*Problem*: Lay out the data from the line with "Describe the element at coordinates (472, 464)" through the line with "coordinates (510, 271)." as a Markdown table with the columns Row and Line, numbering each nonblank line and skipping blank ones.

* Start Data supplied *

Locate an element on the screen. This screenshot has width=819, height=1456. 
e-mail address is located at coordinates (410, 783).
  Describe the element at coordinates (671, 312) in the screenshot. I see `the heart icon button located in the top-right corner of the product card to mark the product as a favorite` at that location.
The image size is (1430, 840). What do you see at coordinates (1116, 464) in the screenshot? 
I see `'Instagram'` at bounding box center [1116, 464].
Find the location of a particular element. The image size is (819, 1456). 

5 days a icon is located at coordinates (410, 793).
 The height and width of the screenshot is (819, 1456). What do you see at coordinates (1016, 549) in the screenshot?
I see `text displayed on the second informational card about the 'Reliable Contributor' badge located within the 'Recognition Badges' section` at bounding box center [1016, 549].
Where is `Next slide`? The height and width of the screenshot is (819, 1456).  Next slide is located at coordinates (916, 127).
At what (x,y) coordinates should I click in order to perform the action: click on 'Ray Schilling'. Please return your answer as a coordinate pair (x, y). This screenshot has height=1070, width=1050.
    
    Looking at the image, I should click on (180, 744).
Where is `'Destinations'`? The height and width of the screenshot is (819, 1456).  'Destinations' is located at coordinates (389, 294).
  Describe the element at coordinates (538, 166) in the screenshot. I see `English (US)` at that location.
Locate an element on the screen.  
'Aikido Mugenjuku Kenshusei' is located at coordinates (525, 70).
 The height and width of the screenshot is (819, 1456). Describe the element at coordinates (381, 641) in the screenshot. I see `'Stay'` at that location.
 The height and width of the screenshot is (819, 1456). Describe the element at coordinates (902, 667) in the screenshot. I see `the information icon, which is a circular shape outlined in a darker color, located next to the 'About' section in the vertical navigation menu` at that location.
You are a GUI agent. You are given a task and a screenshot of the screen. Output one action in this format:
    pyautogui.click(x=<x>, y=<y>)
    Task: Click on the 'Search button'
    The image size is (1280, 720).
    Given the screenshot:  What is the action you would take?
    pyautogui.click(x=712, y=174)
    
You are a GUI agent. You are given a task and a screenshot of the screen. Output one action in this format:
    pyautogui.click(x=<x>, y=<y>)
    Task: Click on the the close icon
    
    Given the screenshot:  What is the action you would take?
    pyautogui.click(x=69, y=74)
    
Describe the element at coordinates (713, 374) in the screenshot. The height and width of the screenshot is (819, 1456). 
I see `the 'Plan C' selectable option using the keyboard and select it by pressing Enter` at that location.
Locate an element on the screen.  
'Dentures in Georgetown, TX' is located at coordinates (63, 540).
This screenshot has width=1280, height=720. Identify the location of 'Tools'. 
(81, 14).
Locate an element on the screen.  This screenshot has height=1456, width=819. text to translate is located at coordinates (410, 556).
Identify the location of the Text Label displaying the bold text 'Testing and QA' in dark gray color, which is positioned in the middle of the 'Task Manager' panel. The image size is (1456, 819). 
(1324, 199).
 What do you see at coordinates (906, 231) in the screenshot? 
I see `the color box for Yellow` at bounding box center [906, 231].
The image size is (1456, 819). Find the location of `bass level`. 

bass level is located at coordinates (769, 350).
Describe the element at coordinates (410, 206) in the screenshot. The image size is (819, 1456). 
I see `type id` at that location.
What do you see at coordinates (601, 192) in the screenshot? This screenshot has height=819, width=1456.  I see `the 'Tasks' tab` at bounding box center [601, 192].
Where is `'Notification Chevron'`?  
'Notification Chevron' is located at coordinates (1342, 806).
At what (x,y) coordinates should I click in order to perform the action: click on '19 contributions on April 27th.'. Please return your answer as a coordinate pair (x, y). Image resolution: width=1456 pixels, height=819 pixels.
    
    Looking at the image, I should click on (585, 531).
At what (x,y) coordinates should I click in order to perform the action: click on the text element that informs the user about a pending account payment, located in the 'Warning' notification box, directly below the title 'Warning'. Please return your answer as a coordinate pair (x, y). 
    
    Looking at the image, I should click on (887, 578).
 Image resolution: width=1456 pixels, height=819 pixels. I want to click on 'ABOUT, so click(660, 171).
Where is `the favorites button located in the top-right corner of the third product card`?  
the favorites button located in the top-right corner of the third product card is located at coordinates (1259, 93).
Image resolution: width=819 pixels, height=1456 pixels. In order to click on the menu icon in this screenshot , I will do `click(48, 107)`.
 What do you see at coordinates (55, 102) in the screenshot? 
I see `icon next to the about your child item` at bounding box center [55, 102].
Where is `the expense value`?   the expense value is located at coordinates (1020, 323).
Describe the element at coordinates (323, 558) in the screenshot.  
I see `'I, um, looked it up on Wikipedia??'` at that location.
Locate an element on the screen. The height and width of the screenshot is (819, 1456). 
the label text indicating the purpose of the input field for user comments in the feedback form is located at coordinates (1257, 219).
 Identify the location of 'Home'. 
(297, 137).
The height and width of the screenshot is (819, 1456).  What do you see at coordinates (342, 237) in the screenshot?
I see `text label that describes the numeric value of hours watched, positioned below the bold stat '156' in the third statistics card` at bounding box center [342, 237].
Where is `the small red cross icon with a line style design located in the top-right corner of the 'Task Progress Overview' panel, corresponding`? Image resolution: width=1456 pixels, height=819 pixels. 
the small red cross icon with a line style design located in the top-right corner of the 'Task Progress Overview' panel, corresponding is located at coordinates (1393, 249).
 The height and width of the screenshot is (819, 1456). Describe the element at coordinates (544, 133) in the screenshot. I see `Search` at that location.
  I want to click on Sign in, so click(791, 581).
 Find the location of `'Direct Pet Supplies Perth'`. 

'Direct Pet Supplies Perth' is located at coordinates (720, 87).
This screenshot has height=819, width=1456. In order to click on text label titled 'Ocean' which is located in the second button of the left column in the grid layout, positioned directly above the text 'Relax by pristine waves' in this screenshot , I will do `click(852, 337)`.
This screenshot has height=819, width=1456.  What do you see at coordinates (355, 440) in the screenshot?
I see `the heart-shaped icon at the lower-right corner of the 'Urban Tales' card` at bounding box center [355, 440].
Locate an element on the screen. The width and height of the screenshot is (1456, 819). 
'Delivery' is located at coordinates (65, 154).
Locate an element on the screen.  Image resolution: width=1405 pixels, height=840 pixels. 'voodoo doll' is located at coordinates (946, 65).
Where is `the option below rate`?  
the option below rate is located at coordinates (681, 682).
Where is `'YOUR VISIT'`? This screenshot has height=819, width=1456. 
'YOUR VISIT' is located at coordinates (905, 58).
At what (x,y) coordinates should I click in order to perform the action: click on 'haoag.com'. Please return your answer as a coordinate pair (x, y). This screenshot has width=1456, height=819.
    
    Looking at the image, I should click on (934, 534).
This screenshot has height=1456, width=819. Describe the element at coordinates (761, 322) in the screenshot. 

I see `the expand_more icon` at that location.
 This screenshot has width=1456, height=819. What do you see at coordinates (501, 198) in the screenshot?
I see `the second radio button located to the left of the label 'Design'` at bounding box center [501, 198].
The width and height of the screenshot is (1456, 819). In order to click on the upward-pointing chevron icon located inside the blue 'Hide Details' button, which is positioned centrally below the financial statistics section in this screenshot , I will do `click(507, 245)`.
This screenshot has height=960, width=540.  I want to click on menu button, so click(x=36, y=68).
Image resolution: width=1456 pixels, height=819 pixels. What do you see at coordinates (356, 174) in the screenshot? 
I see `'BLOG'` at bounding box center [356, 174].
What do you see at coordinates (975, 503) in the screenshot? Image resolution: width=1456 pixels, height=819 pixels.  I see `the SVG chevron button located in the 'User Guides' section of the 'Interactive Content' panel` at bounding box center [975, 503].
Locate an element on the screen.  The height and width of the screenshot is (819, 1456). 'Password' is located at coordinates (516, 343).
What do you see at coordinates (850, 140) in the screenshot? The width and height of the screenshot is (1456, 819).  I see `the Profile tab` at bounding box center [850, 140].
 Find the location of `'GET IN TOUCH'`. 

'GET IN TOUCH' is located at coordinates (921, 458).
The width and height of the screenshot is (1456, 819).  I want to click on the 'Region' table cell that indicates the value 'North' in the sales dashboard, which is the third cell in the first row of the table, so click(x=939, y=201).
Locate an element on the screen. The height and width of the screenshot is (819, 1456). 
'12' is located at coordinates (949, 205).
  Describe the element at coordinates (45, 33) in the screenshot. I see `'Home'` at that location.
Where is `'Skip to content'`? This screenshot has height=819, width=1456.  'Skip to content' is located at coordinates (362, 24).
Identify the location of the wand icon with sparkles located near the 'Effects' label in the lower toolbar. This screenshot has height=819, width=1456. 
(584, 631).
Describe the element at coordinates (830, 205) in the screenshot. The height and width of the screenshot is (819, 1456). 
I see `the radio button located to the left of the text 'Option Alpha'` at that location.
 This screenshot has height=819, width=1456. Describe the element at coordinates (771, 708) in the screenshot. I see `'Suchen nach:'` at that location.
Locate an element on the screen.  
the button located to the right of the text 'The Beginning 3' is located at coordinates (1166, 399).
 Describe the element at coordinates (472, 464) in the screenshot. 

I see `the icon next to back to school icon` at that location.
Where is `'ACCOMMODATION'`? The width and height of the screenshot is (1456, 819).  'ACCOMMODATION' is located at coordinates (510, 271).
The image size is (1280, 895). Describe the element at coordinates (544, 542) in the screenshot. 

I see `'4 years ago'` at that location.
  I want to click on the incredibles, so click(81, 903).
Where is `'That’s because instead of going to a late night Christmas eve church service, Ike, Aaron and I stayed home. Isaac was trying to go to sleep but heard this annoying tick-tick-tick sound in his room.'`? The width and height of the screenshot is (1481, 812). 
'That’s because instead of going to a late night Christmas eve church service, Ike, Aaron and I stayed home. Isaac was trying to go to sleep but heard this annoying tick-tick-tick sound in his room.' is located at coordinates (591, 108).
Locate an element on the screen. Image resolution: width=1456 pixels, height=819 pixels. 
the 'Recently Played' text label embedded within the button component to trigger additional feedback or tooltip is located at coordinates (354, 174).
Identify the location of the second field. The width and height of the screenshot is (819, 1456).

* End Data supplied *

*Task solution*:
| Row | Line |
|---|---|
| 1 |  Describe the element at coordinates (472, 464) in the screenshot.  |
| 2 | I see `the icon next to back to school icon` at that location. |
| 3 | Where is `'ACCOMMODATION'`? The width and height of the screenshot is (1456, 819).  'ACCOMMODATION' is located at coordinates (510, 271). |